**** СТАТЬЯ

Наконец, есть следующий слой эмиграции. Среди них особенно много женщин. В оккупированных районах их схватили, когда они были еще девочками, и увезли в Германию. Они работали там на заводах, у «господ» или в концлагере. Одна из таких была моей переводчицей в Италии. Таня. Ей было четырнадцать лет, когда ее в Киеве бросили в вагон с такими же, как она, рабами. Она даже не успела попрощаться со своими родными. Там, в Германии, около концлагеря разорвалась бомба. Ее ранило в живот; француз хирург, тоже пленник концлагеря, кухонным ножом сделал ей операцию. Через два года она уже стала девушкой. Время любви, от этого никуда не денешься. Там же в концлагере были и поляки, и итальянцы, и французы – борцы Сопротивления. И она полюбила итальянца и вышла за него замуж. Сейчас ей уже лет пятьдесят. Она приезжает иногда к нам в Советский Союз. Она продолжает быть русской, и в то же время она итальянка. Вот и в Канаде тоже есть такие.

Многие из детей эмигрантов двадцатых годов почувствовали себя полностью русскими во время войны. Они волновались за нашу страну, за нас. Они праздновали победу под Сталинградом так же, как мы праздновали ее здесь. Кричали «ура», когда был взят Берлин.

Вот теперь всех этих людей, считающих себя русскими, соедините в одну большую комнату в Виннипеге. Среди них будут и старики, хорошо говорящие по-русски. Будут говорящие с акцентом, а есть совсем молодые, называющие себя «русскими английского языка». На стене – портрет Ленина и на красной материи написано «Добро пожаловать!». На столе – русские книги, газеты, журнал «Огонек». Можно подумать, что мы находимся в каком-то маленьком подмосковном клубе. Наши хозяева приготовили нам все, как им кажется, «по-русски» – водку и соленые огурцы, пирожки, чай.

Потом они нам пели. Вы знаете эту песню, но я напишу ее так, как они пели, с акцентом:

 

Сольофей запьел , затшелкал ,

Прислоньись к моей грудьи ,

Ой ты , нотшенька над Вольгой ,

Погодьи , нэ пгоходьи !

 

Для них Волга – это легенда. Это – рассказы бабушек, и это – героическая река войны.

А мы уже четыре месяца, как не дома. Для нас Волга – это символ нашей страны. И у них на глазах слезы, и у нас на глазах слезы. А маленькая девочка дергает свою плачущую мать за юбку и тихо говорит: «Мэмми, мэмми, мэмми. (Мама, мама, мама)».

********

* _ЧТО НУЖНО_:
Соответствуют ли статье утверждения (a), (b) и (c)? Ответьте «да» или «нет» и приведите точную цитату, которая это решает.
(a) Тане было четырнадцать лет, когда ее увезли из Киева.
(b) Операцию Тане сделал немецкий хирург.
(c) В комнате в Виннипеге на стене висел портрет Ленина.

**** ИСХОДНЫЕ ДАННЫЕ

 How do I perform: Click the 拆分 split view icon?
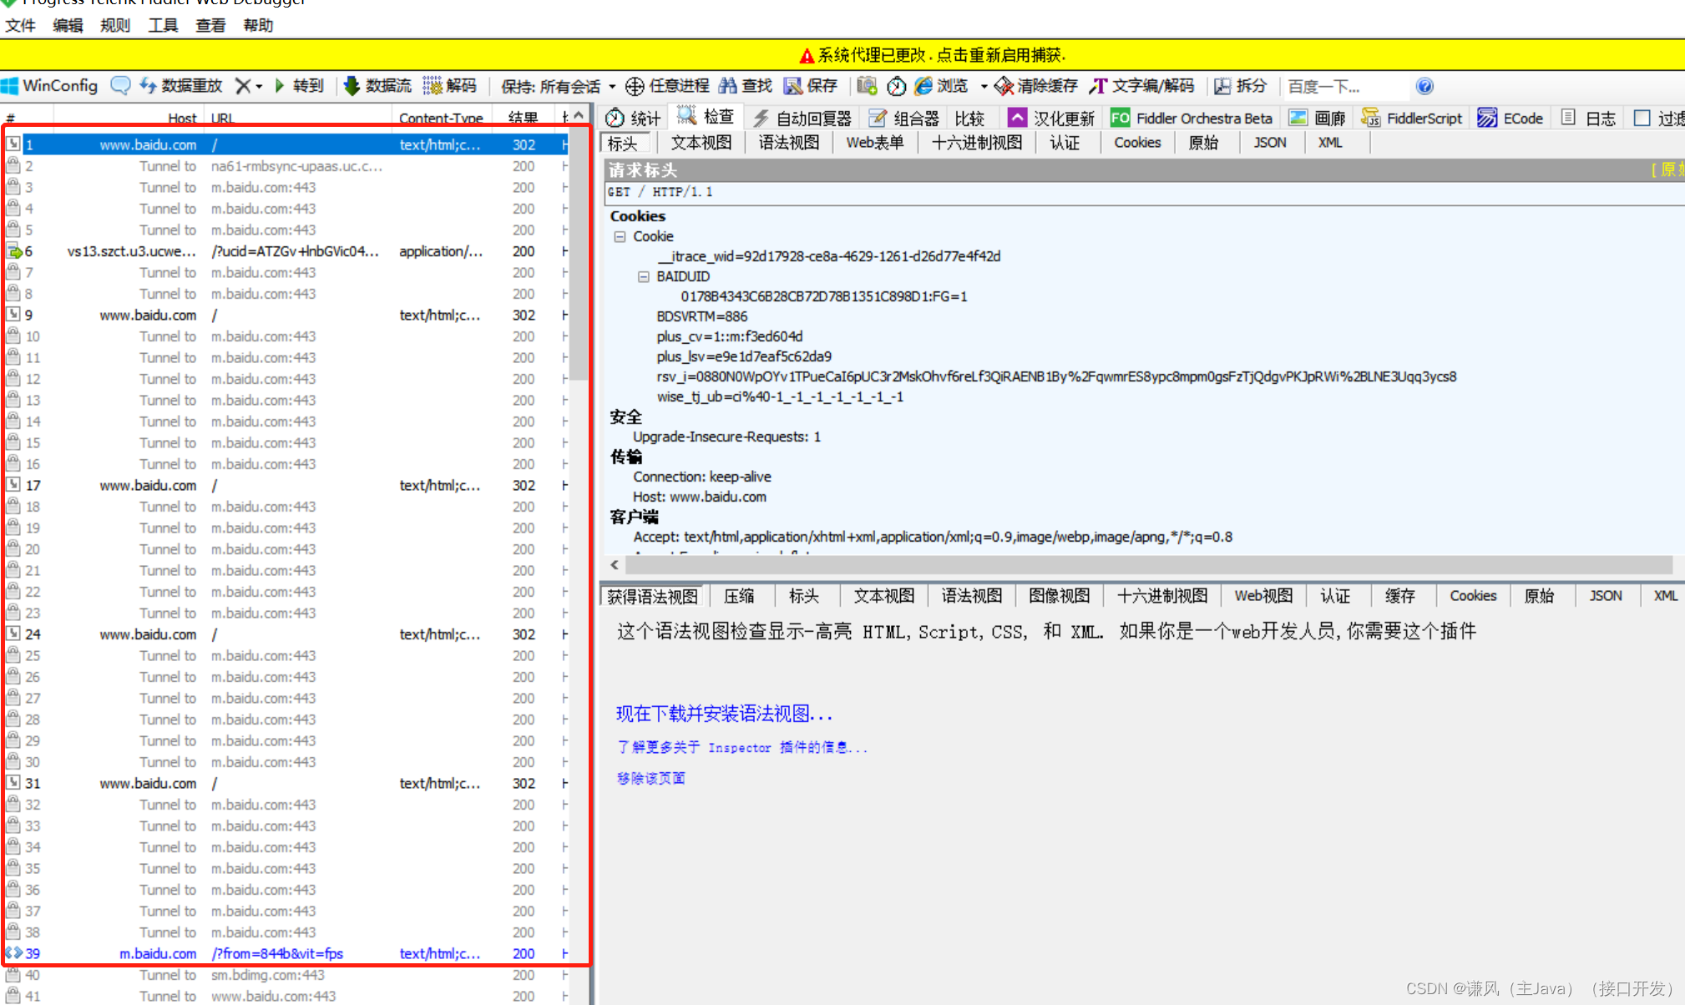pos(1240,86)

********

* _ОЖИДАЕМЫЙ ОТВЕТ_:
(a) Да: «Ей было четырнадцать лет, когда ее в Киеве бросили в вагон с такими же, как она, рабами».
(b) Нет: «француз хирург, тоже пленник концлагеря, кухонным ножом сделал ей операцию».
(c) Да: «На стене – портрет Ленина».